■ Tasks for this exercise
**1.** According to the Juicy Fruit album text, at which studio was the album recorded?
**2.** Revise the Juicy Fruit album text from "Juicy Fruit is" up to and including "Dozier, Reggie Andrews)", putting "3rd" in place of "third".

Studio album by Mtume
- Released: May 15, 1983
- Recorded: 1982–1983
- Studio: E.A.R.S. Recording Studios, New Jersey
- Genre: R&B; boogie;
- Label: Epic
- Producer: James Mtume

Mtume chronology
| In Search of the Rainbow Seekers (1980) | Juicy Fruit (1983) | You, Me and He (1984) |

= Juicy Fruit (album) =

Juicy Fruit is a 1983 album by R&B group Mtume. It contains their No. 1 R&B hit, "Juicy Fruit". It was their third album for Epic Records.

Professional ratings
Review scores
| Source | Rating |
| Allmusic |  |
| Robert Christgau | B |

==Track listing==
1. "Green Light" (Dean Cannon, James Mtume, Philip Field)
2. "Juicy Fruit" (Mtume)
3. "Hips" (Dean Cannon, Philip Field)
4. "Would You Like To (Fool Around)" (Mtume, Reggie Lucas)
5. "Your Love's Too Good (To Spread Around)" (Leon "Ndugu" Chancler, Norman Dozier, Reggie Andrews)
6. "Hip Dip Skippedabeat" (Darlene Davis, David Foreman, Mtume)
7. "Ready for Your Love" (Ronald Sirois, Philip Field)
8. "The After 6 Mix (Juicy Fruit Part II)" (Mtume)

■ Extracted data
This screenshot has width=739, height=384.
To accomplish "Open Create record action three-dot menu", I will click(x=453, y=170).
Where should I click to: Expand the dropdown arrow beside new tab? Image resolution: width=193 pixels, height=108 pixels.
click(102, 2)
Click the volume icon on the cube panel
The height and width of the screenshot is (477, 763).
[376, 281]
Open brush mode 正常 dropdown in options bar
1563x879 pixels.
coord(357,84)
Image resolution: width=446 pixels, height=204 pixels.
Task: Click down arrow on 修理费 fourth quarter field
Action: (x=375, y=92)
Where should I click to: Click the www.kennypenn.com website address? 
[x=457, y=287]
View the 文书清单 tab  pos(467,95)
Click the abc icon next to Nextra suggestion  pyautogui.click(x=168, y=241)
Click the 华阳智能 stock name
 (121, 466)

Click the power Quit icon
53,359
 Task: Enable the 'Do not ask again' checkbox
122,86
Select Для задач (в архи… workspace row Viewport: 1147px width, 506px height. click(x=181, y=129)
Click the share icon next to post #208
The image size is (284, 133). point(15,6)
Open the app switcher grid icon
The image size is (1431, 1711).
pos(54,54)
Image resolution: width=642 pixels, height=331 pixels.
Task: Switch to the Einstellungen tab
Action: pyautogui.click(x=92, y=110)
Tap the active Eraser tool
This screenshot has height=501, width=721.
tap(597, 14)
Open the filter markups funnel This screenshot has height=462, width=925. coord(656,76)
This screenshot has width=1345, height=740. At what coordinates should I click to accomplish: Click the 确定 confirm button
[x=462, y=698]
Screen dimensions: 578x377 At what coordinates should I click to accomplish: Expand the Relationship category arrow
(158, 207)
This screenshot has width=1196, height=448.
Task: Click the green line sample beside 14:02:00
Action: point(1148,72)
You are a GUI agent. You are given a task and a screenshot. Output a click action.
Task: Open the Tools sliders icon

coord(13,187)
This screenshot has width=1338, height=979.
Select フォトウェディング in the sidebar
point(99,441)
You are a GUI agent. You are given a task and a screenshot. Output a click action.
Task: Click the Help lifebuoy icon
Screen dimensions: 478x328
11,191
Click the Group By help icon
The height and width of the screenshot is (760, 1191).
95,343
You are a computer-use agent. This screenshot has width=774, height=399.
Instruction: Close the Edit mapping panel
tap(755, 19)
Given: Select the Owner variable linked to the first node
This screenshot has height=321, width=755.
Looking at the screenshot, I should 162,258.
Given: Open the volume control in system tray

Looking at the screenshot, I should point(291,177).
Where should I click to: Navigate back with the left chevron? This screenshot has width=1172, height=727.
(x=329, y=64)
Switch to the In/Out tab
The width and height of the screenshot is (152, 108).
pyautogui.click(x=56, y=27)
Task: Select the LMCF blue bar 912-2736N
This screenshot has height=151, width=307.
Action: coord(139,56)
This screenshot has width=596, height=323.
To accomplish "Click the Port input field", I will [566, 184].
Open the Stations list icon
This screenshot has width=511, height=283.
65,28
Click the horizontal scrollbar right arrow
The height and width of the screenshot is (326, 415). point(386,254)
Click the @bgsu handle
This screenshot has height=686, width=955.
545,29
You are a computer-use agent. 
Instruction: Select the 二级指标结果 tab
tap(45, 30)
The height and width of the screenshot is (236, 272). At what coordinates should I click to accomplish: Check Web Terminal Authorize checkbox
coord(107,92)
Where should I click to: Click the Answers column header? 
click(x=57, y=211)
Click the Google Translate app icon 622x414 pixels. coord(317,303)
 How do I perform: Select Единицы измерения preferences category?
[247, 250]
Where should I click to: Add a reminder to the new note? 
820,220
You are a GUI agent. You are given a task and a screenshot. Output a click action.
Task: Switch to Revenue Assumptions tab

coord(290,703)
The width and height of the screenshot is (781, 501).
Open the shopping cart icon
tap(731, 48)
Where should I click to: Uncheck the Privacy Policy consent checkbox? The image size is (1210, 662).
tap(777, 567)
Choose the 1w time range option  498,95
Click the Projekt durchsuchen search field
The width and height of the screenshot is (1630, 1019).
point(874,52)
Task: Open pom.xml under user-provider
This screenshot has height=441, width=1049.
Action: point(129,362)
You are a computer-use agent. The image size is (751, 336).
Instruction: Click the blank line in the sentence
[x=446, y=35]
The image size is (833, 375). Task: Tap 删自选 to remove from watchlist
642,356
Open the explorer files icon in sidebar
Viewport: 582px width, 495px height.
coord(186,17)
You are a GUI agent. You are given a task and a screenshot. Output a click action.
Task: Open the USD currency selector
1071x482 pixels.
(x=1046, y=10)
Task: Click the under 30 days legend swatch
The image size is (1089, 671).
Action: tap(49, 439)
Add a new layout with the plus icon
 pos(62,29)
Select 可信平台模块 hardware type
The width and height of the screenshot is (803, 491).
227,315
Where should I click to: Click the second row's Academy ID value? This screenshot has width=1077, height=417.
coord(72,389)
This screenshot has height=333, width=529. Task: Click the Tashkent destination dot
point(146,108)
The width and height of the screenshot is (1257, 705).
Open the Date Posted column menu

■ Responses to the exercise
**1.** E.A.R.S. Recording Studios, New Jersey

**2.**
Juicy Fruit is a 1983 album by R&B group Mtume. It contains their No. 1 R&B hit, "Juicy Fruit". It was their 3rd album for Epic Records.

Professional ratings
Review scores
| Source | Rating |
| Allmusic |  |
| Robert Christgau | B |

==Track listing==
1. "Green Light" (Dean Cannon, James Mtume, Philip Field)
2. "Juicy Fruit" (Mtume)
3. "Hips" (Dean Cannon, Philip Field)
4. "Would You Like To (Fool Around)" (Mtume, Reggie Lucas)
5. "Your Love's Too Good (To Spread Around)" (Leon "Ndugu" Chancler, Norman Dozier, Reggie Andrews)